Rep. Baker: “Come on, can’t you vote for this? It’s just a study.
Rep. X: “We just approved a big flood control project back home. I’d love to help you out. I’m sorry, I just can’t.”
The politics of flood insurance in less than 40 words, according to my recollection.
The bill in question was H.R. 4320 (109th Congress). As introduced, H.R. 4320 expanded mandatory flood insurance purchase requirements from the 100-year floodplain to the 500-year floodplain. The bill took fire from all directions.
Chairman Oxley, who included the mandatory purchase expansion at the Bush Administration’s request, retreated. He asked Rep. Richard Baker to offer an amendment to strike the 500-year floodplain standard from the bill and replace it with a study. The study would be conducted by FEMA, which would report results and policy recommendations to the committee.

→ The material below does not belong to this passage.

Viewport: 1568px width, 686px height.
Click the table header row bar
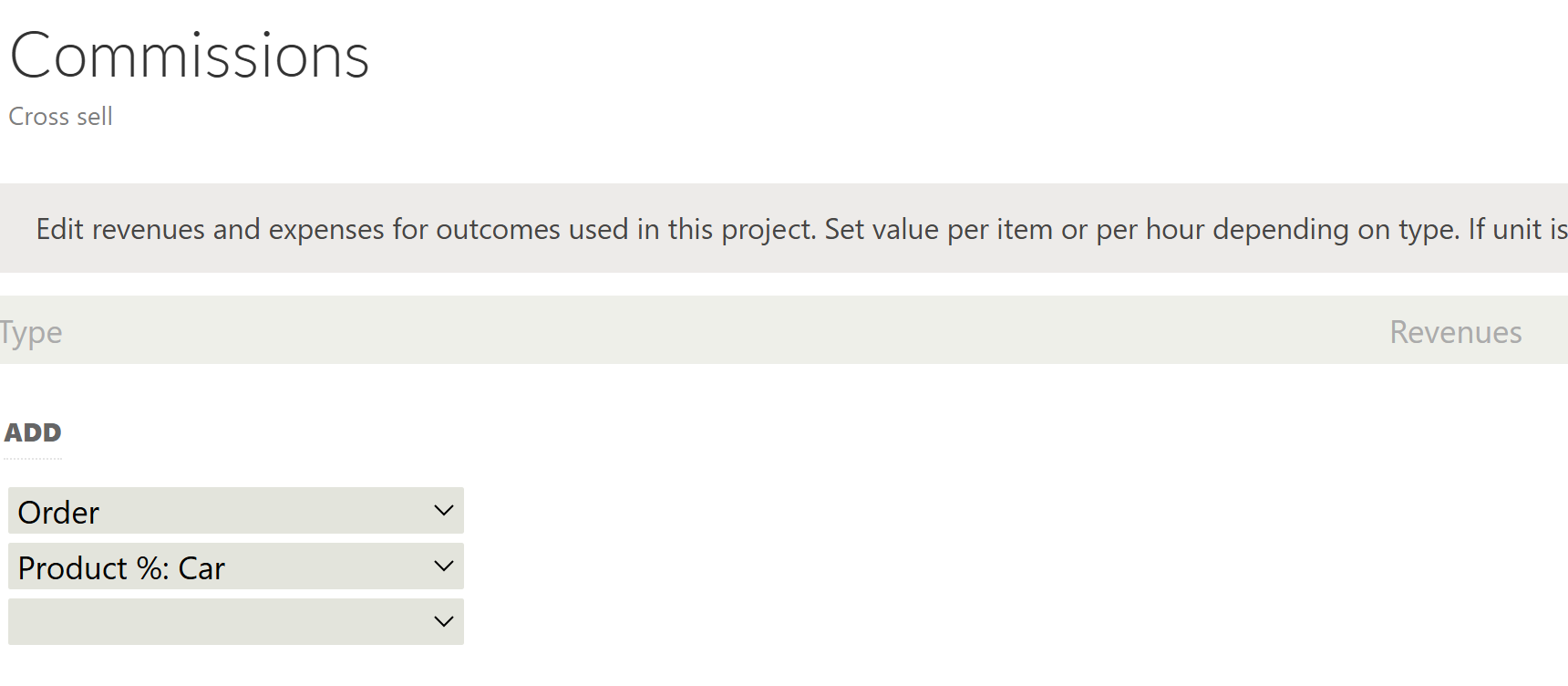point(729,330)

Even the FEMA study was toxic and an acrimonious debate ensued with committee members openly questioning FEMA’s ability to conduct an impartial study. There was disagreement over what exactly should be studied and if the committee was interested in receiving policy recommendations.

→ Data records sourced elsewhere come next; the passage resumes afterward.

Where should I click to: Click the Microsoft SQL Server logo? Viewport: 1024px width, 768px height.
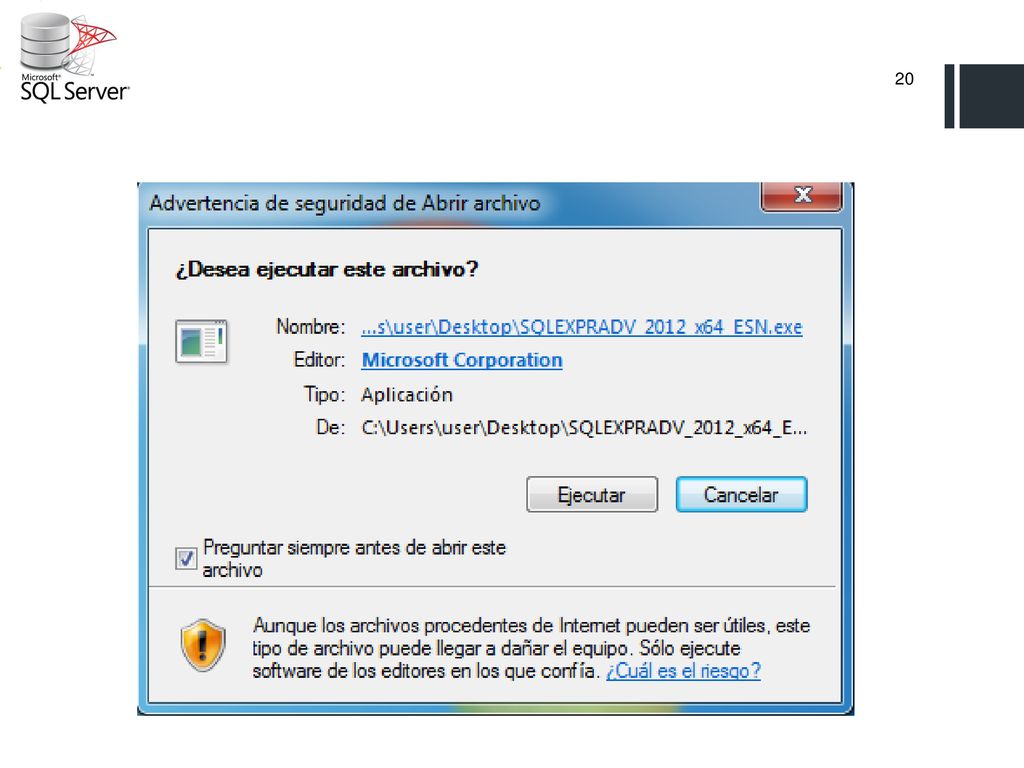(x=74, y=58)
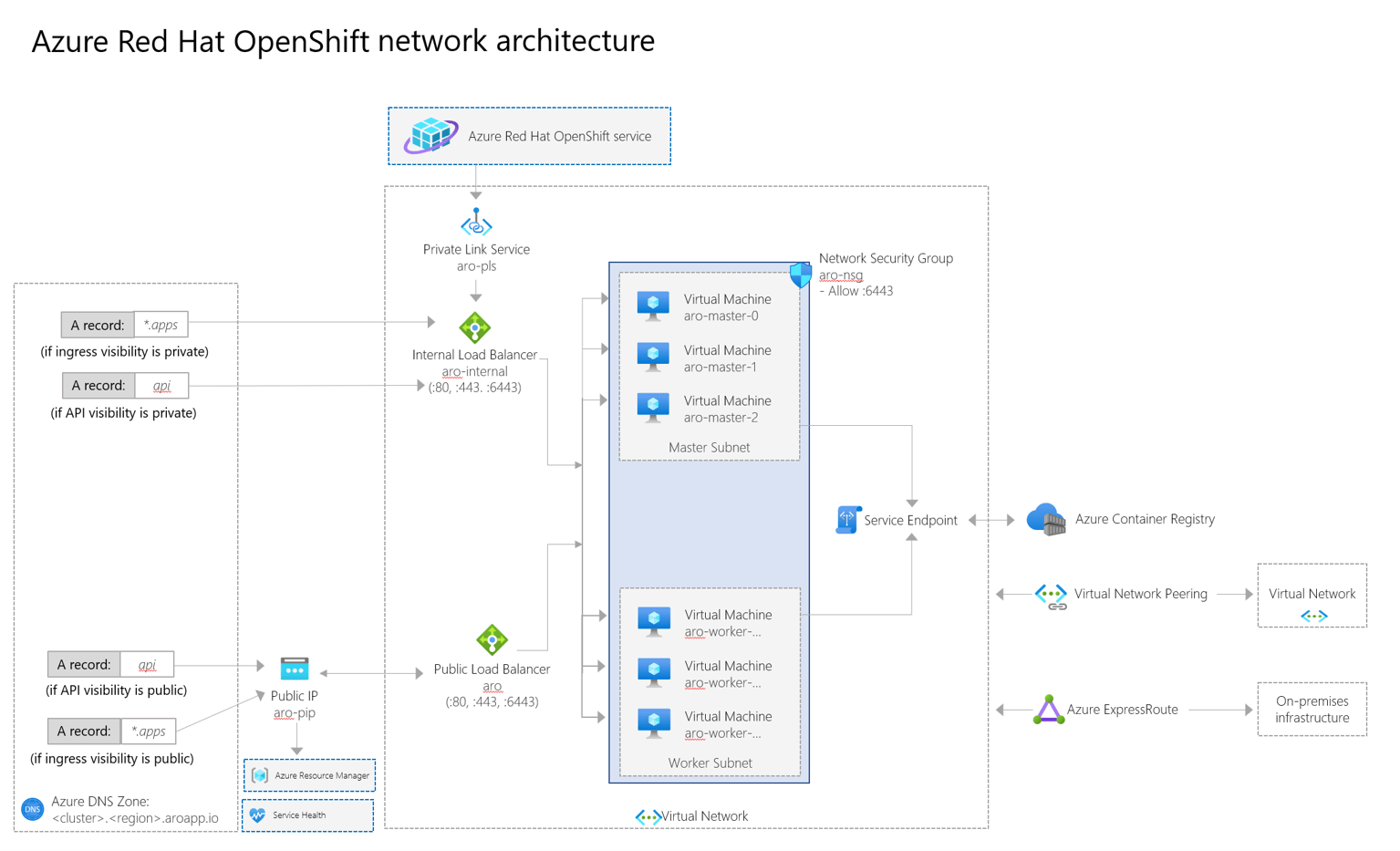Click the DNS zone circular icon

coord(33,809)
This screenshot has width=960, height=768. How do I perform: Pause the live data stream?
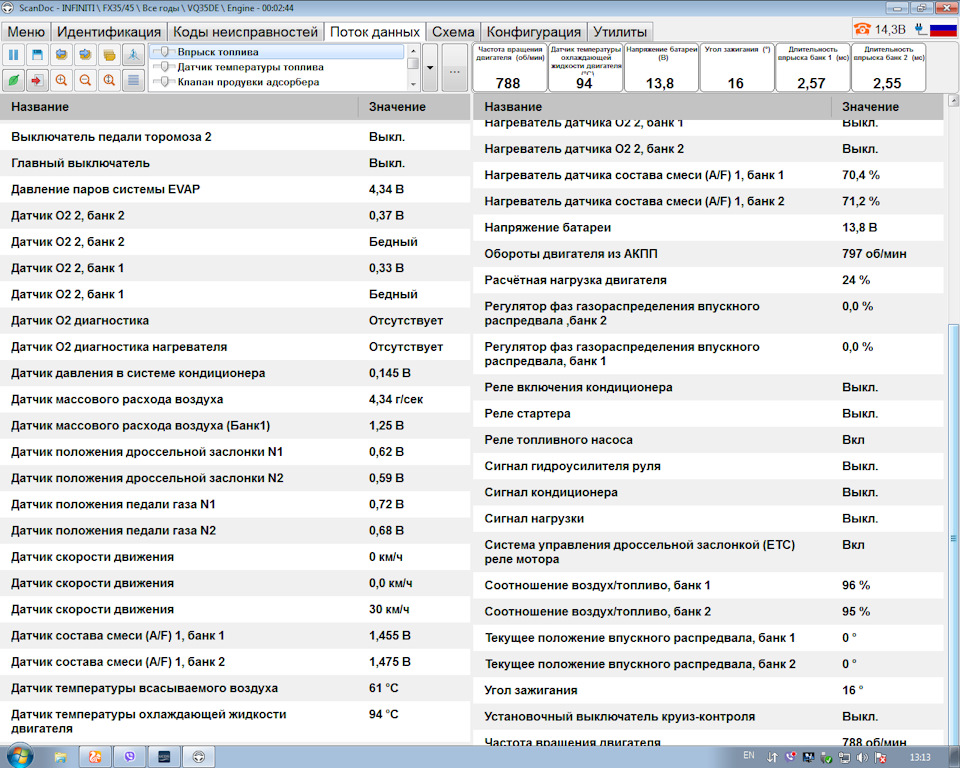pos(14,54)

The eventual outcome? By a vote of 34 to 31, which splintered party discipline among both Republicans and Democrats, a substitute study amendment was approved. Under the substitute, GAO, not FEMA, would examine a 500-year mandatory purchase requirement and report its findings, without policy recommendations, to the committee. The underlying bill eventually died and the study never conducted.
If a simple study on expanding flood insurance coverage requirements caused such acrimony and division in the Financial Services Committee in 2006, what changed in the intervening 6 years that led to the Biggert-Waters Act? How did members get from arguing about a study to almost unanimously passing Biggert-Waters?

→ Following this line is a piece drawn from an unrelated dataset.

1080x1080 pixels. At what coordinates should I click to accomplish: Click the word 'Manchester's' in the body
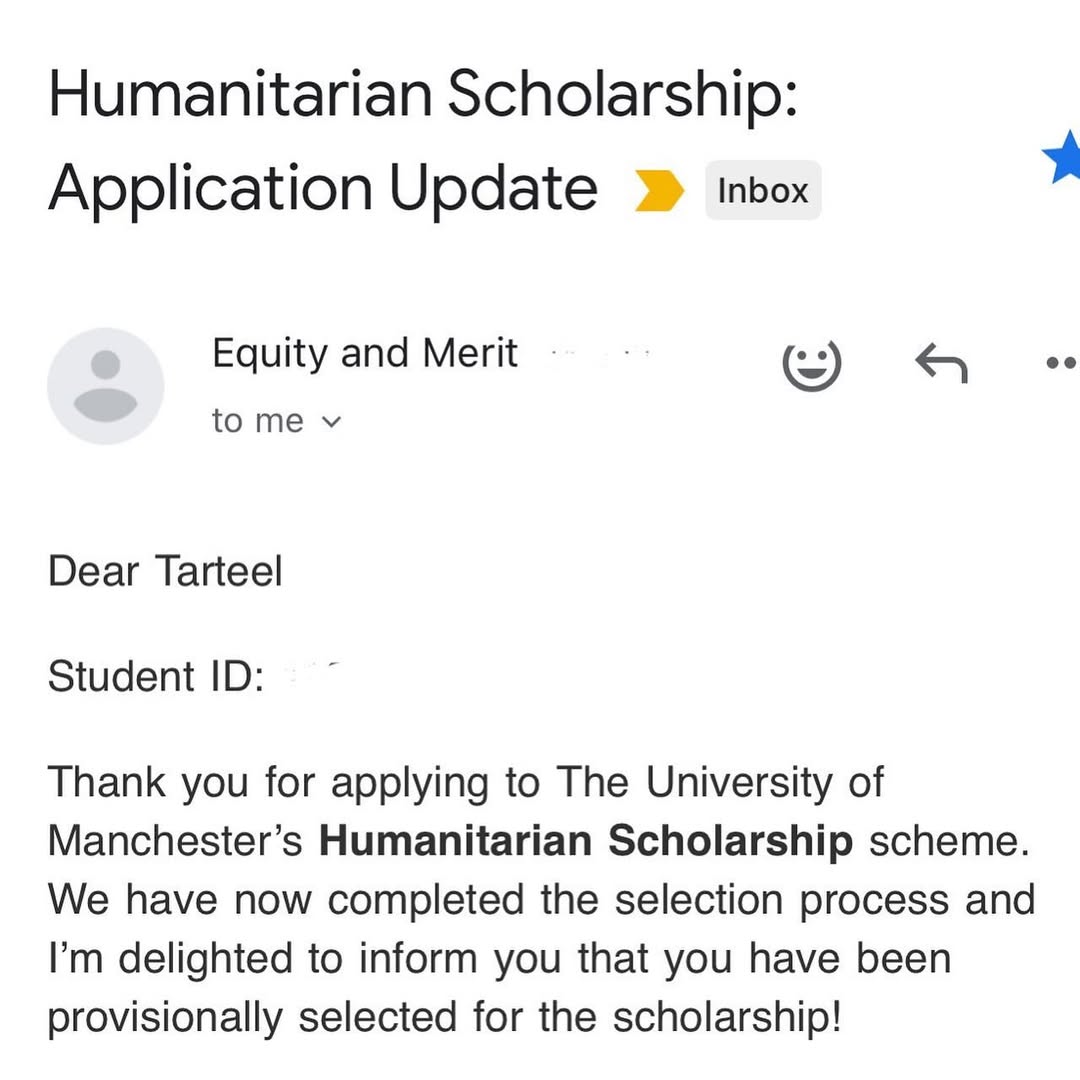click(175, 841)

Senior members of House Financial Services retired or were defeated. Reformers moved up the line of seniority. The NFIP’s debt burden couldn’t be ignored. Industry was desperate for a 5-year NFIP reauthorization. Against this backdrop, Biggert-Waters became law of the land on July 6, 2012.
About 250 days later Rep. Steven Palazzo was the first to introduce legislation reducing most Biggert-Waters premium increases. All it took was half a year, barely enough time for the ink on Biggert-Waters to dry.
In what is by any measure a spectacular shift, the House is now set to eliminate some Biggert-Waters premium increases and slow down most others. The issue has become such a high priority that Majority Leader Cantor has personally intervened, committing to bringing legislation to reform Biggert-Waters directly to the House floor.
And this brings us back to the conversation between Rep. Baker and his colleague on the 500-year floodplain study amendment. Baker simply couldn’t convince members to go along with a study they thought might somehow lead to more properties being required to buy flood insurance. Now that members are facing this as a real possibility, they’re saying, “I’ve made a huge mistake.”
Is this all that surprising? No.
What I find most interesting in this story is the decision of Majority Leader Cantor to circumvent the committee process and bring a flood insurance bill directly to the House floor. The House Republican Conference prizes regular order and quite frankly, it is unusual for Leadership to interfere with an A-committee chairman’s jurisdiction.
There are political reasons for this interference that involve a Senate race in Louisiana. There are another 235 reasons in the form of cosponsors for Rep. Michael Grimm’s Biggert-Waters reform bill, too.
Here’s the thought I keep coming back to—why is it that Leadership and the Republican rank-and-file are unwilling to wait on Chairman Hensarling? One legislative disagreement does not a trend make or precedent set, but the fact still remains that Leadership has seized the reins on this issue.
Consider, too, that flood insurance is not the most controversial financial services issue facing House members at the moment. If members thought they are being lobbied aggressively on Biggert-Waters, they should wait until GSE reform is brought to a vote.
Biggert-Waters has been little more than a warm up for the housing finance industry. I don’t mean to oversimplify or drift into hyperbole, but this fight has strengthened industry relationships with rank-and-file Republican members in very basic, important ways. Industry roots in member districts have only grown deeper and lists to support a persistent, guided campaign of visits, phone calls, emails, and social media have been grown. It’s like how every member of Congress used to keep a very close eye on their yard sign campaign chair. It’s hard to understate the importance of voter lists and voter contacts.
Now, it’s a grave mistake to underestimate Chairman Hensarling and truthfully, the GSE reform fight was always going to make Biggert-Waters seem like child’s play. Further, I have to believe the Leadership’s intervention in Financial Services Committee jurisdiction is limited to this one issue. But that it occurred at all, and the implications for the next big housing vote—that’s the real story.